━━━━━ Available data ━━━━━

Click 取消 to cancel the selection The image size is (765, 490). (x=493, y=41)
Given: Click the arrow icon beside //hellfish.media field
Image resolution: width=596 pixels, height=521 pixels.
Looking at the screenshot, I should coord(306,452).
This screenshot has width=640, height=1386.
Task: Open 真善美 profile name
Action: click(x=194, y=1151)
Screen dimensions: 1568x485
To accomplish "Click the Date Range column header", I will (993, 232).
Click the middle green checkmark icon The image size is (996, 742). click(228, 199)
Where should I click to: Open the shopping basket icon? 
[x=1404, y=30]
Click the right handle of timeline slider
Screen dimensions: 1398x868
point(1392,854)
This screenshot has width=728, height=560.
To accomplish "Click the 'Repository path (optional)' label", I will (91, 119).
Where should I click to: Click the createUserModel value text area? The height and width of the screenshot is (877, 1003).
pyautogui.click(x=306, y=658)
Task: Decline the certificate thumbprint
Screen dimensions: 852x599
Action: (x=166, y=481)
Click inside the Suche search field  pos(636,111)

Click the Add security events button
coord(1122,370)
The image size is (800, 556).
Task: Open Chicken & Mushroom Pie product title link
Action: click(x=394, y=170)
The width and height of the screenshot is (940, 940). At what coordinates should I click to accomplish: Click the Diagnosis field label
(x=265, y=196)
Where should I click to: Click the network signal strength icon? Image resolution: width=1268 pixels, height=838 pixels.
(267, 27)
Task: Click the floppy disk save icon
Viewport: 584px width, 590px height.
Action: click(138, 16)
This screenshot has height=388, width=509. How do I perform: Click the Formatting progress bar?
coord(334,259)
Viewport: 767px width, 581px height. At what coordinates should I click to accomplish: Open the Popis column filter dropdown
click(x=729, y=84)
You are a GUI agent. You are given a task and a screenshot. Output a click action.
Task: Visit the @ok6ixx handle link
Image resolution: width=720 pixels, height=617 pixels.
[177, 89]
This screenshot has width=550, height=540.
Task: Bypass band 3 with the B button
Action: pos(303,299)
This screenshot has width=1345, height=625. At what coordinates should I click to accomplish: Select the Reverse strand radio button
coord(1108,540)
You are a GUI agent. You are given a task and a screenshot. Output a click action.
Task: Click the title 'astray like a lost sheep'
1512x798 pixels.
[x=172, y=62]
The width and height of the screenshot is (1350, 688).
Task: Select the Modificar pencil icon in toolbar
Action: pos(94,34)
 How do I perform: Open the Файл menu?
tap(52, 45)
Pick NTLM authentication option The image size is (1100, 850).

━━━━━

Copy out all of the entries above again, word for word, with nothing changed.

- Output below -
Click 取消 to cancel the selection The image size is (765, 490). (x=493, y=41)
Given: Click the arrow icon beside //hellfish.media field
Image resolution: width=596 pixels, height=521 pixels.
Looking at the screenshot, I should coord(306,452).
This screenshot has width=640, height=1386.
Task: Open 真善美 profile name
Action: click(x=194, y=1151)
Screen dimensions: 1568x485
To accomplish "Click the Date Range column header", I will (993, 232).
Click the middle green checkmark icon The image size is (996, 742). click(228, 199)
Where should I click to: Open the shopping basket icon? 
[x=1404, y=30]
Click the right handle of timeline slider
Screen dimensions: 1398x868
point(1392,854)
This screenshot has width=728, height=560.
To accomplish "Click the 'Repository path (optional)' label", I will (91, 119).
Where should I click to: Click the createUserModel value text area? The height and width of the screenshot is (877, 1003).
pyautogui.click(x=306, y=658)
Task: Decline the certificate thumbprint
Screen dimensions: 852x599
Action: (x=166, y=481)
Click inside the Suche search field  pos(636,111)

Click the Add security events button
coord(1122,370)
The image size is (800, 556).
Task: Open Chicken & Mushroom Pie product title link
Action: click(x=394, y=170)
The width and height of the screenshot is (940, 940). At what coordinates should I click to accomplish: Click the Diagnosis field label
(x=265, y=196)
Where should I click to: Click the network signal strength icon? Image resolution: width=1268 pixels, height=838 pixels.
(267, 27)
Task: Click the floppy disk save icon
Viewport: 584px width, 590px height.
Action: click(138, 16)
This screenshot has height=388, width=509. How do I perform: Click the Formatting progress bar?
coord(334,259)
Viewport: 767px width, 581px height. At what coordinates should I click to accomplish: Open the Popis column filter dropdown
click(x=729, y=84)
You are a GUI agent. You are given a task and a screenshot. Output a click action.
Task: Visit the @ok6ixx handle link
Image resolution: width=720 pixels, height=617 pixels.
[177, 89]
This screenshot has width=550, height=540.
Task: Bypass band 3 with the B button
Action: pos(303,299)
This screenshot has width=1345, height=625. At what coordinates should I click to accomplish: Select the Reverse strand radio button
coord(1108,540)
You are a GUI agent. You are given a task and a screenshot. Output a click action.
Task: Click the title 'astray like a lost sheep'
1512x798 pixels.
[x=172, y=62]
The width and height of the screenshot is (1350, 688).
Task: Select the Modificar pencil icon in toolbar
Action: pos(94,34)
 How do I perform: Open the Файл menu?
tap(52, 45)
Pick NTLM authentication option The image size is (1100, 850).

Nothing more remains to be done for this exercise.